With StashAway, it is important to view the "risk %" as how it changes your actual portfolio rather than a true indicator of risk. See how it changes your portfolio allocation across different markets and assets.
I would like to share a less talked about point on diversification. Over-diversification can expose you to more risk than it reduces.
It is important, as Warren Buffett mentioned, to stick within our circle of competence. Buying into something we do not understand for the sake of diversification can actually expose us to more risk than we think. It is the same as investing in something we have not done our research about and did it because others are doing so.
Diversification is unique, there are many takes on it, some say use the formula
110 - age = % of stocks
More conservative portfolios like Ray Dalio's all weather portfolio has a mix of bonds, commodities and equities.
Other portfolios like Bill Gates, Warren Buffett, Cathie Wood, Adam Khoo, Bill Ackman and many more, are fully or mostly into equities only. However, within their portfolio, it is diversified into different types of stocks.
Diversification is important! I’m definitely not against it! But it is very subjective and I’m just trying to point out that even though many seem to say spread it out amongst equities, gold, bonds, that is just one view on diversification. There are many great investors that argue otherwise.

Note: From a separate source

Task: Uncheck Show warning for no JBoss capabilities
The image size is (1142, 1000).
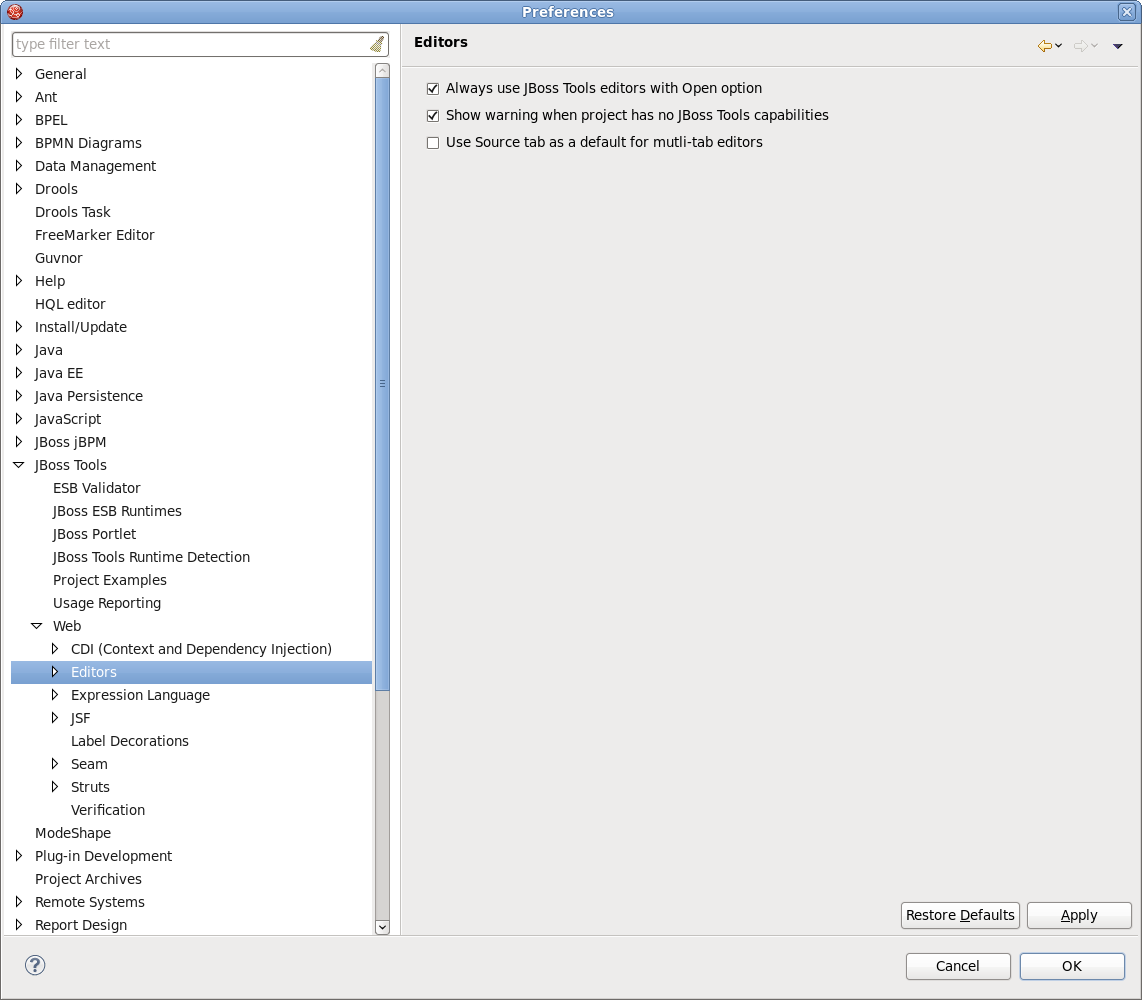Action: (x=433, y=116)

Ultimately, stick with what you have affinity to, know your risk tolerance, financial goals and circle of competence. Becareful investing into something for the sake of diversification if you do not understand much about that market/industry/sector. It may cause us to make poor decisions in times of un-met expectations. i.e. sell when its low only to see it go up tremendously OR buy when its high and take ages to see any returns.